Chorus offers a fairly middling take on a space combat shooter. The gameplay is really where Chorus shines, when you combine piloting, powers, and weapons in just the right way, you can reach a sweet spot that makes the game a delight to play. It just takes too long to reach this point, so you'll likely lose interest before then. If you enjoy space flight games there is almost certainly something here for you to enjoy as the minute to minute action in Chorus is mechanically sound, it's just been done better elsewhere (see: Elite Dangerous, Everspace 2). The real shame of Chorus is that the story can’t match the excitement of the gameplay. Lacking any real characters, the game relies on Nara and Forsaken, and unfortunately, their dynamic is so underdeveloped that it makes the climax of the game feel undeserved. Nara’s journey to overcome her guilt is an interesting one, however, the game doesn’t do enough to capitalise on the promising premise.
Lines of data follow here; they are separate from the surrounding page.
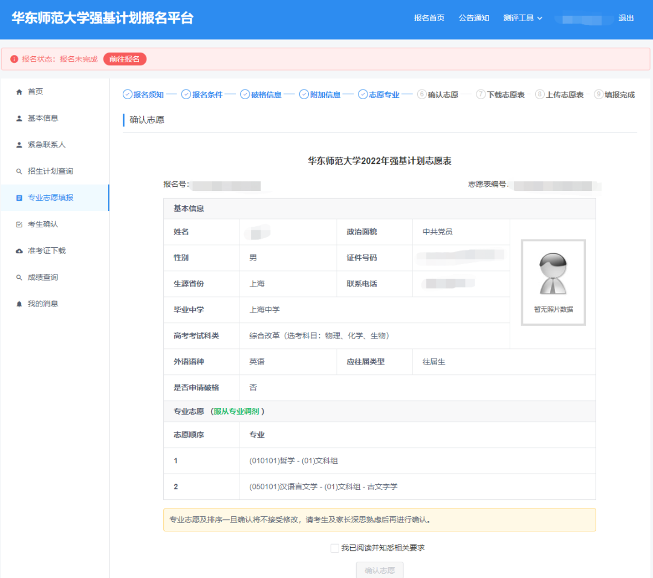Click the person icon beside 紧急联系人
The image size is (653, 578).
click(19, 145)
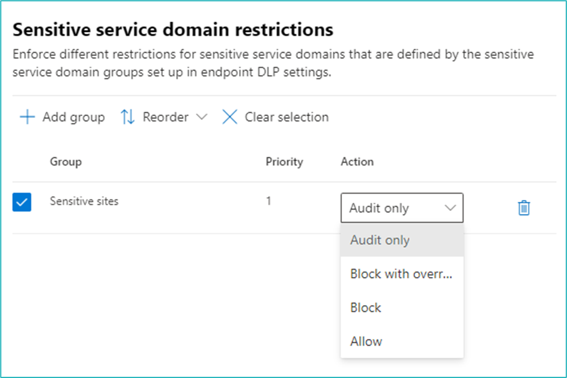Select the Block option
567x378 pixels.
366,308
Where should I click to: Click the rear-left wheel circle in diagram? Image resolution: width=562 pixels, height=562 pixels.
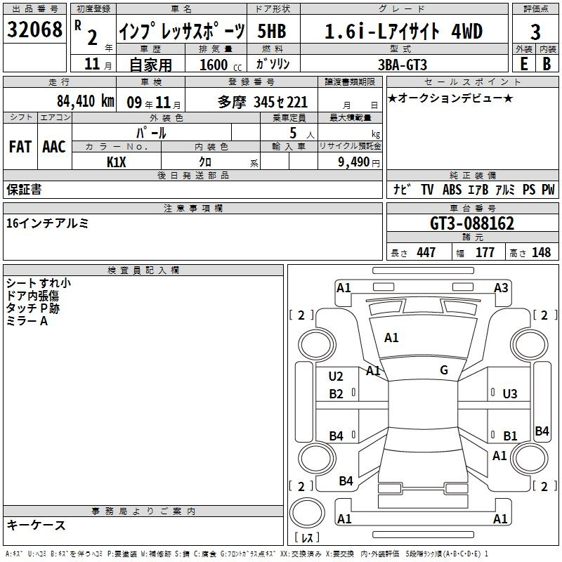click(317, 459)
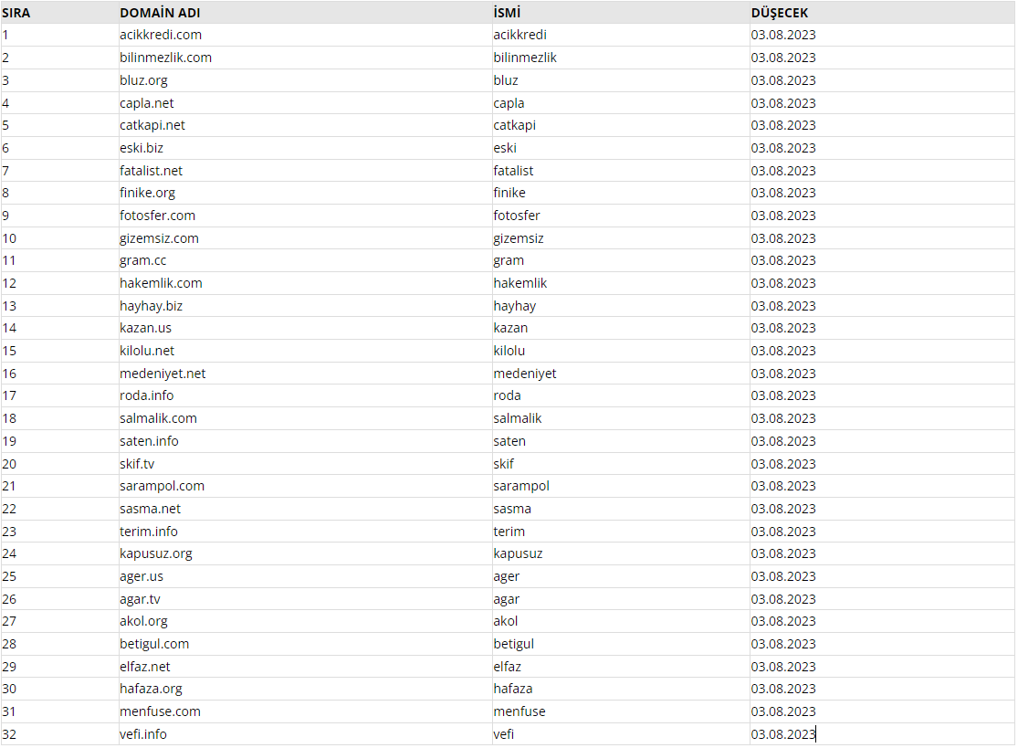The height and width of the screenshot is (748, 1018).
Task: Click the skif.tv domain cell
Action: click(305, 464)
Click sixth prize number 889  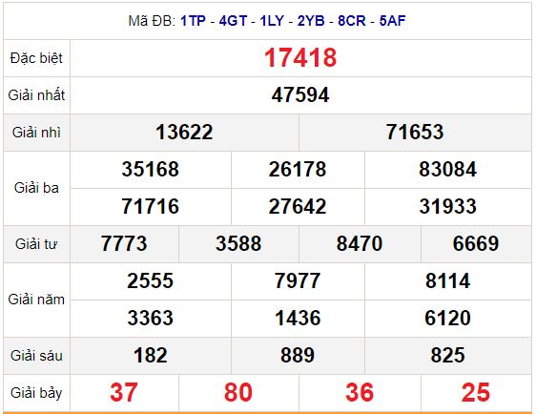298,356
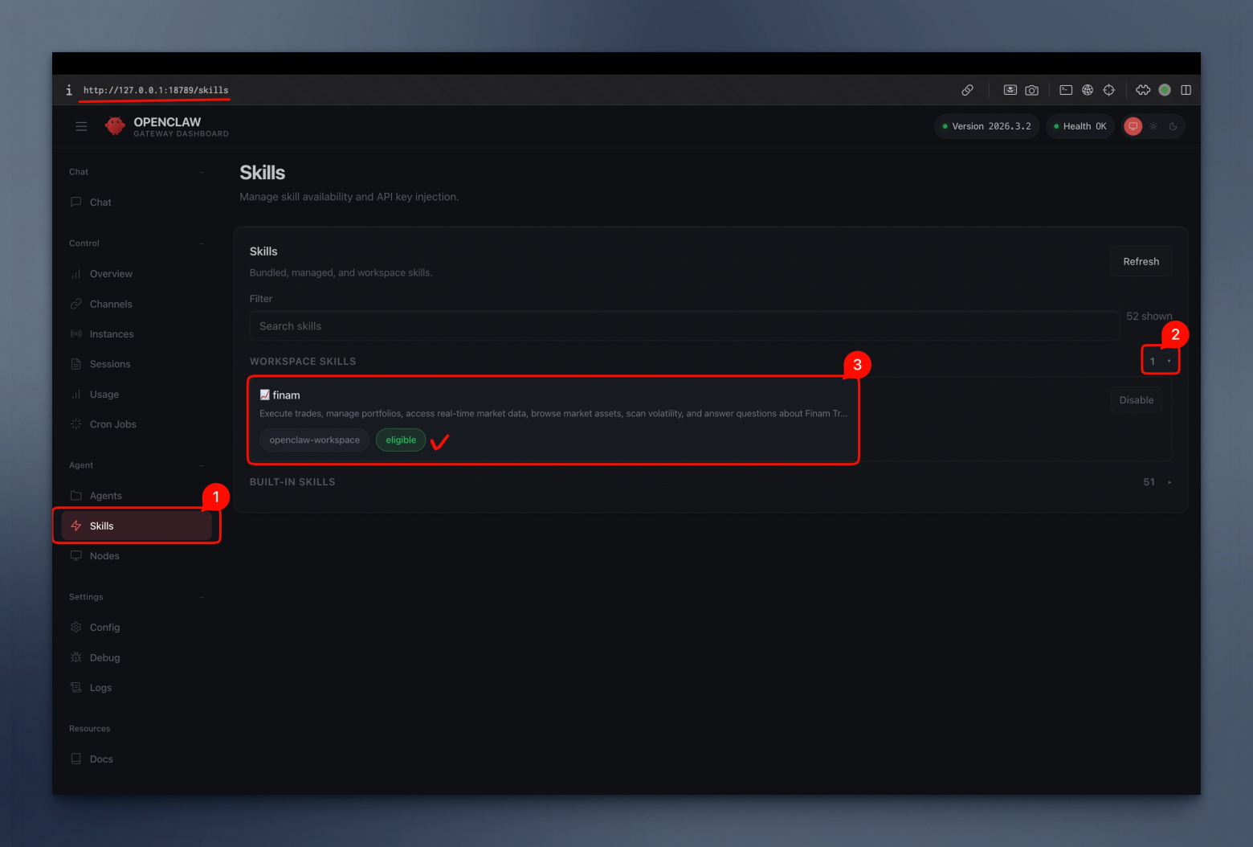Disable the finam skill

tap(1136, 399)
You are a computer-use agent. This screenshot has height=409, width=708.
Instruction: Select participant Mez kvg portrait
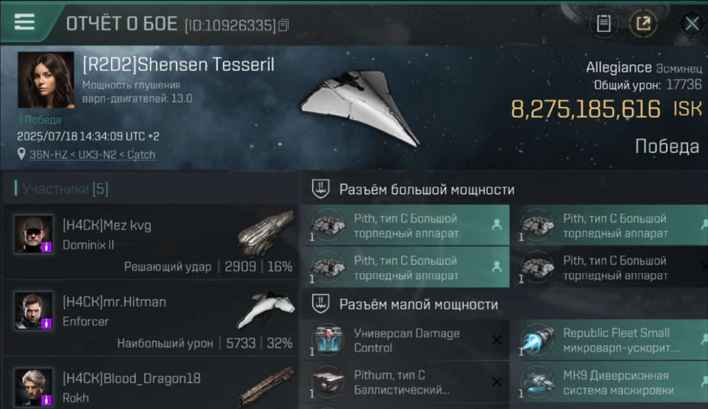tap(34, 234)
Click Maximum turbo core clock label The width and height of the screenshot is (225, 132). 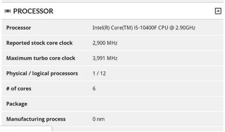point(41,58)
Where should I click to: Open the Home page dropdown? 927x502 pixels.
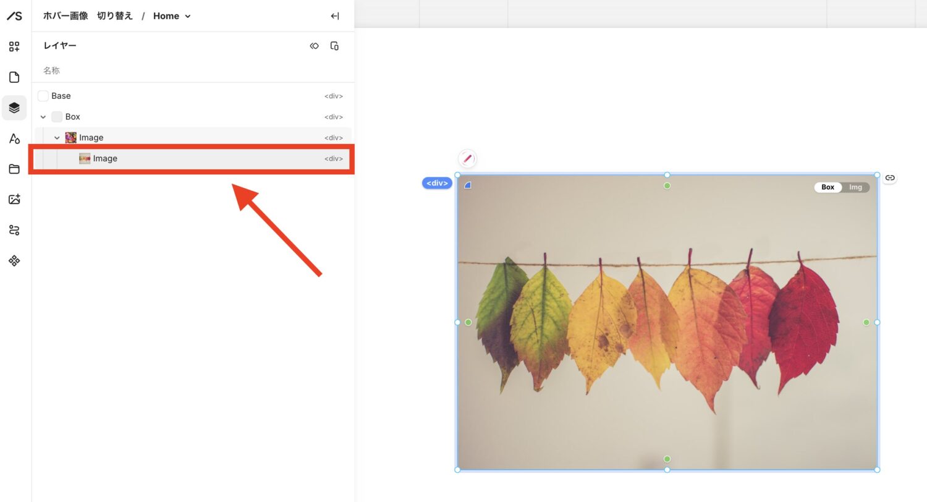tap(172, 16)
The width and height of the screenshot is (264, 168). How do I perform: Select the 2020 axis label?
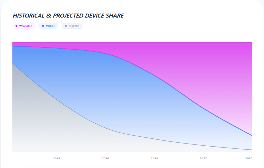coord(105,158)
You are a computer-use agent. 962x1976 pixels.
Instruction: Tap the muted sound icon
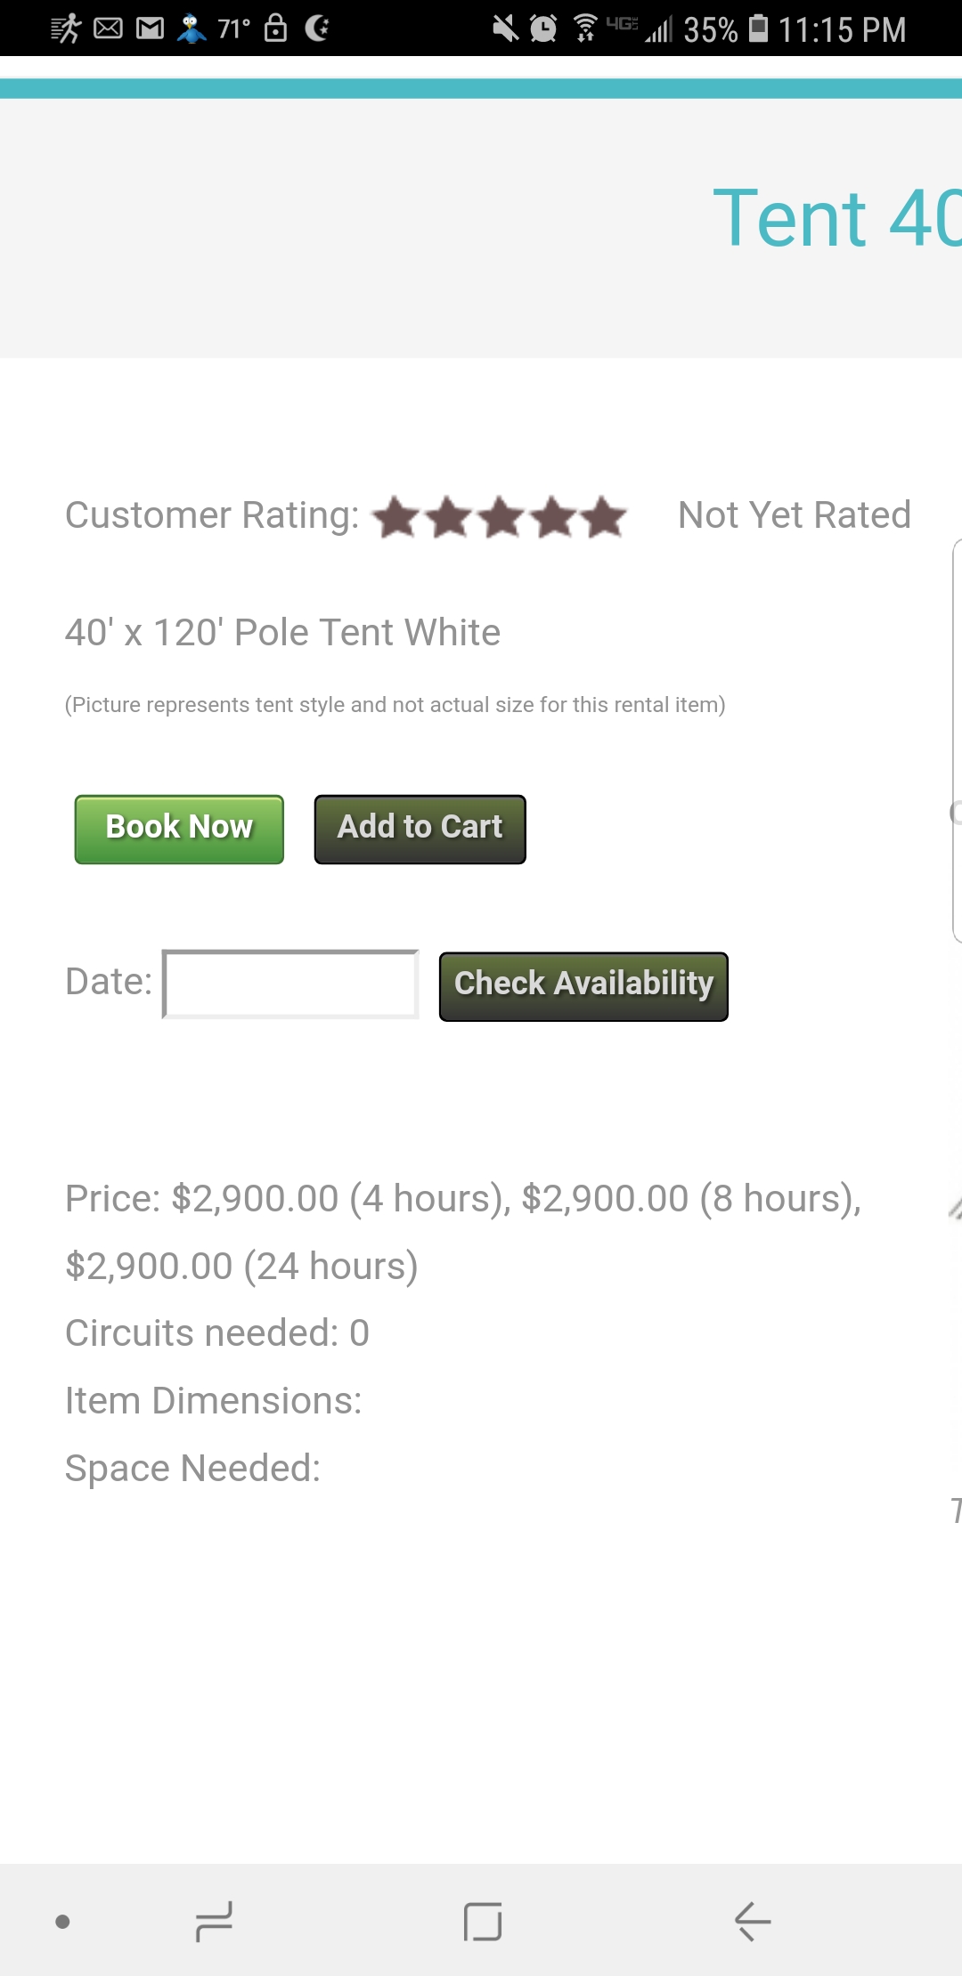tap(505, 29)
Solar Ash combines complex ideas with simple and exciting gameplay in a way that few games are able to, and the final product is nothing short of remarkable. The visual style and soundtrack create the atmosphere, and the excellent writing of Rei and her journey use it to tell a story of grief, and how we can use it to build something better. Heart Machine's passion is clear, and Solar Ash is a triumph that manages to be incredibly fun despite its deeply emotional core. The game's world may be cold and unfeeling on the surface, but that'll only make you want to connect with it more. Solar Ash is an example of Heart Machine's exciting, compelling, lightning-in-a-bottle brilliance, and more than deserves to be considered among 2021's greatest games.
Fights In Tight Spaces is a fantastic example of a turn-based strategy game. There's so much depth to the mechanics and different strategies that can be utilised, that paired with the roguelike elements, makes for an endlessly replayable experience. The purposefully minimal presentation helps to make the combat the centrepiece of the game, highlighting the momentum and force of the fighting. It hardly reinvents the wheel, but it explores melee combat with a vehement focus that you don't often see, making for a tight fighting experience.